▶ Provided information

++++++++

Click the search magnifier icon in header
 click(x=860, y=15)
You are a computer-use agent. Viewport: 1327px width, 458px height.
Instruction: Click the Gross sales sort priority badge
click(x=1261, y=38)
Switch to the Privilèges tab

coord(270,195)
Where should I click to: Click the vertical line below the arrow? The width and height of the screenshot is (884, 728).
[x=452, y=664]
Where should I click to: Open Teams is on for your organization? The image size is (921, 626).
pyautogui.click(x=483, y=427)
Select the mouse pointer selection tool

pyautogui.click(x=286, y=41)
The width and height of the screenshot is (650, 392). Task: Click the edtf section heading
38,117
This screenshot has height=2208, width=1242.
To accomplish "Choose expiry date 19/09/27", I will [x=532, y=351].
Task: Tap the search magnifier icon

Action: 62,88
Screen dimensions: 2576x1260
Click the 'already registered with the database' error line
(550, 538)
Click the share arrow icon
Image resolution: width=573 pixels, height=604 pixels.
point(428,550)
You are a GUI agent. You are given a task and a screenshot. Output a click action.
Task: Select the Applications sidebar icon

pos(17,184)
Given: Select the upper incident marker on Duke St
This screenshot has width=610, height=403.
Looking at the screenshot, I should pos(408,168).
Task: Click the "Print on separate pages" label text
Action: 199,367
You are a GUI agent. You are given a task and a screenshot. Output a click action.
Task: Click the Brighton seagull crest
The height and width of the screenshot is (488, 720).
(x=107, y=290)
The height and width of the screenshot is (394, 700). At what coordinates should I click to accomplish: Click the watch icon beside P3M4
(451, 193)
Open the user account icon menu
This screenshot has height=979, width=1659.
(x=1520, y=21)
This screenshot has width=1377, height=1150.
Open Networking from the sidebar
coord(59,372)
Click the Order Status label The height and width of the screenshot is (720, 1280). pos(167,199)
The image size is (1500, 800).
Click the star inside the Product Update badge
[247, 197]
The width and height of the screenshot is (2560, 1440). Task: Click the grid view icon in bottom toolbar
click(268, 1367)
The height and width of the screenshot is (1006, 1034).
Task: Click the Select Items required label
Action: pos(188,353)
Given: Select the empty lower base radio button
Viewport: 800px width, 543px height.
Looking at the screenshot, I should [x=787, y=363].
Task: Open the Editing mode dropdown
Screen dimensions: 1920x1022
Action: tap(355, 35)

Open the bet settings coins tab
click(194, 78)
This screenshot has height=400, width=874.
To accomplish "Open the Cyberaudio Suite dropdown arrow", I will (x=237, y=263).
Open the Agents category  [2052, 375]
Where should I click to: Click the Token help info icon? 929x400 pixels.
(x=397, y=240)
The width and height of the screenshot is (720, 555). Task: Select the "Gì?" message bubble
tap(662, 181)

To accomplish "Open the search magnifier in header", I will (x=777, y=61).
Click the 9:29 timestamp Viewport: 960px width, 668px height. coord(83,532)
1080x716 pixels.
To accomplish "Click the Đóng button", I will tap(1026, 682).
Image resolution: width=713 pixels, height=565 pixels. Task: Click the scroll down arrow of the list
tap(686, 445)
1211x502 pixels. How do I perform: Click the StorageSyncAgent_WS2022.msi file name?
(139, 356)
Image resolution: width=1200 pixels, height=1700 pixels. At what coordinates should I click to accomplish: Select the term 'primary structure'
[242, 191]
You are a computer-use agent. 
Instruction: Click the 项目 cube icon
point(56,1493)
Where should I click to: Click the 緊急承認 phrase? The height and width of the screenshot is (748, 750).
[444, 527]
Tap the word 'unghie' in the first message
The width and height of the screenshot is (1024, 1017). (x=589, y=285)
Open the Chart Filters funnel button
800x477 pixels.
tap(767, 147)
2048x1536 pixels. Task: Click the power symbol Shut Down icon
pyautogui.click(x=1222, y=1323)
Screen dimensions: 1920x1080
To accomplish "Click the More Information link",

++++++++

▶ Description of the task
Reproduce every one of the records above verbatim, line by line, without altering any characters.

▶ Result
Click the search magnifier icon in header
 click(x=860, y=15)
You are a computer-use agent. Viewport: 1327px width, 458px height.
Instruction: Click the Gross sales sort priority badge
click(x=1261, y=38)
Switch to the Privilèges tab

coord(270,195)
Where should I click to: Click the vertical line below the arrow? The width and height of the screenshot is (884, 728).
[x=452, y=664]
Where should I click to: Open Teams is on for your organization? The image size is (921, 626).
pyautogui.click(x=483, y=427)
Select the mouse pointer selection tool

pyautogui.click(x=286, y=41)
The width and height of the screenshot is (650, 392). Task: Click the edtf section heading
38,117
This screenshot has height=2208, width=1242.
To accomplish "Choose expiry date 19/09/27", I will [x=532, y=351].
Task: Tap the search magnifier icon

Action: 62,88
Screen dimensions: 2576x1260
Click the 'already registered with the database' error line
(550, 538)
Click the share arrow icon
Image resolution: width=573 pixels, height=604 pixels.
point(428,550)
You are a GUI agent. You are given a task and a screenshot. Output a click action.
Task: Select the Applications sidebar icon

pos(17,184)
Given: Select the upper incident marker on Duke St
This screenshot has width=610, height=403.
Looking at the screenshot, I should pos(408,168).
Task: Click the "Print on separate pages" label text
Action: 199,367
You are a GUI agent. You are given a task and a screenshot. Output a click action.
Task: Click the Brighton seagull crest
The height and width of the screenshot is (488, 720).
(x=107, y=290)
The height and width of the screenshot is (394, 700). At what coordinates should I click to accomplish: Click the watch icon beside P3M4
(451, 193)
Open the user account icon menu
This screenshot has height=979, width=1659.
(x=1520, y=21)
This screenshot has width=1377, height=1150.
Open Networking from the sidebar
coord(59,372)
Click the Order Status label The height and width of the screenshot is (720, 1280). pos(167,199)
The image size is (1500, 800).
Click the star inside the Product Update badge
[247, 197]
The width and height of the screenshot is (2560, 1440). Task: Click the grid view icon in bottom toolbar
click(268, 1367)
The height and width of the screenshot is (1006, 1034).
Task: Click the Select Items required label
Action: pos(188,353)
Given: Select the empty lower base radio button
Viewport: 800px width, 543px height.
Looking at the screenshot, I should [x=787, y=363].
Task: Open the Editing mode dropdown
Screen dimensions: 1920x1022
Action: tap(355, 35)

Open the bet settings coins tab
click(194, 78)
This screenshot has height=400, width=874.
To accomplish "Open the Cyberaudio Suite dropdown arrow", I will (x=237, y=263).
Open the Agents category  [2052, 375]
Where should I click to: Click the Token help info icon? 929x400 pixels.
(x=397, y=240)
The width and height of the screenshot is (720, 555). Task: Select the "Gì?" message bubble
tap(662, 181)

To accomplish "Open the search magnifier in header", I will (x=777, y=61).
Click the 9:29 timestamp Viewport: 960px width, 668px height. coord(83,532)
1080x716 pixels.
To accomplish "Click the Đóng button", I will tap(1026, 682).
Image resolution: width=713 pixels, height=565 pixels. Task: Click the scroll down arrow of the list
tap(686, 445)
1211x502 pixels. How do I perform: Click the StorageSyncAgent_WS2022.msi file name?
(139, 356)
Image resolution: width=1200 pixels, height=1700 pixels. At what coordinates should I click to accomplish: Select the term 'primary structure'
[242, 191]
You are a computer-use agent. 
Instruction: Click the 项目 cube icon
point(56,1493)
Where should I click to: Click the 緊急承認 phrase? The height and width of the screenshot is (748, 750).
[444, 527]
Tap the word 'unghie' in the first message
The width and height of the screenshot is (1024, 1017). (x=589, y=285)
Open the Chart Filters funnel button
800x477 pixels.
tap(767, 147)
2048x1536 pixels. Task: Click the power symbol Shut Down icon
pyautogui.click(x=1222, y=1323)
Screen dimensions: 1920x1080
To accomplish "Click the More Information link",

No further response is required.